I know that God has a plan for me.  I know that He has the perfect plan and the perfect place that I should be.  But I must admit.....the whole being patient part is giving me some trouble.  Lots of trouble, in fact.  It's hard not to worry since my certification expires in May of 2013 and we can't afford for me to even try to go back to get my Masters until I am working in a district in my own classroom.

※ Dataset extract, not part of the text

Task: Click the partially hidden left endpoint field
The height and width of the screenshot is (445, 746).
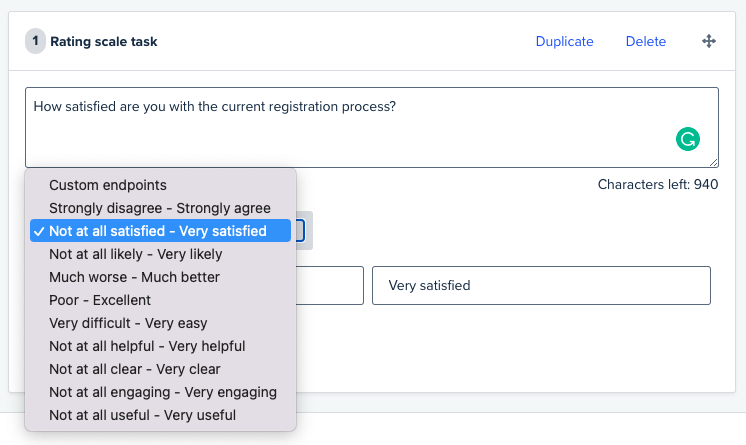Action: pyautogui.click(x=330, y=286)
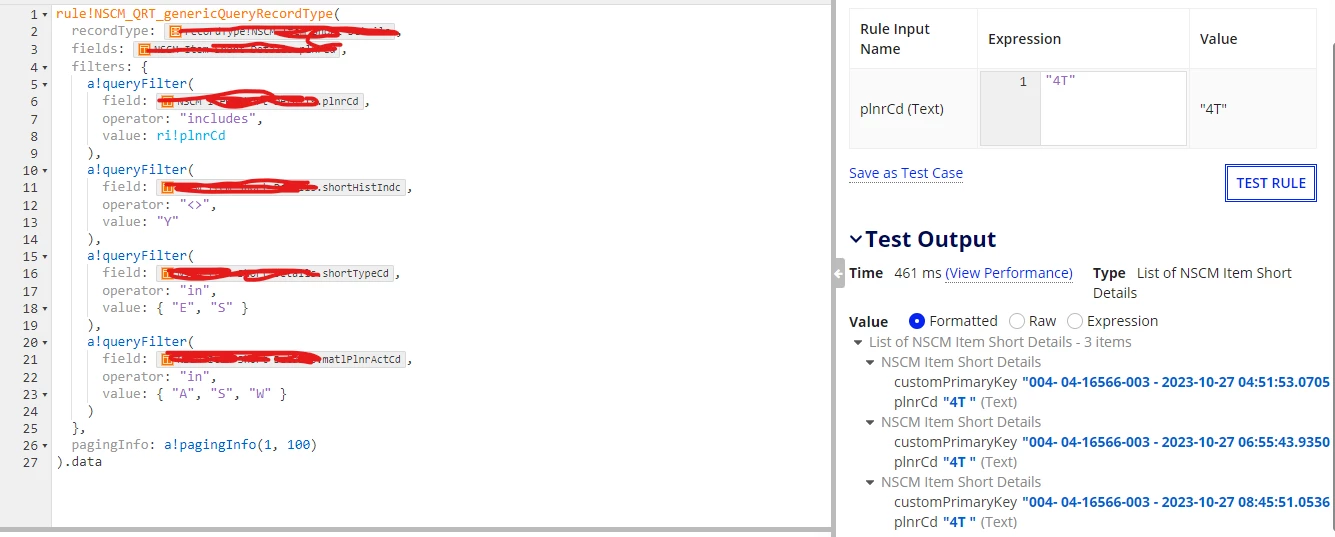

It's hard not to worry about our finances since, let's face it, we're technically poor.  We don't go out to eat.  We watch our spending very carefully.  We don't go on vacation.  We don't pay for daycare or babysitting because we can't afford it....we have WONDERFUL family members who understand and help and love our children and us.  Despite all of this, our children don't want for anything.  There is always food on the table, clothes on their backs, a roof over their heads, and more love in the world for them.  I know Matthew and I have some very sleepless nights a lot of the time because of the stress of our lives......but we're blessed.  I know that His blessings will continue to rain down upon us as long as we remain servants of Him.

If you haven't heard the song "Blessings" by Laura Story, listen to it.  I feel as though it's my anthem.  I know this was a bit of rant, but it's also a rave....a rave of the wonderful love and blessings that are bestowed on my little family by a loving Father.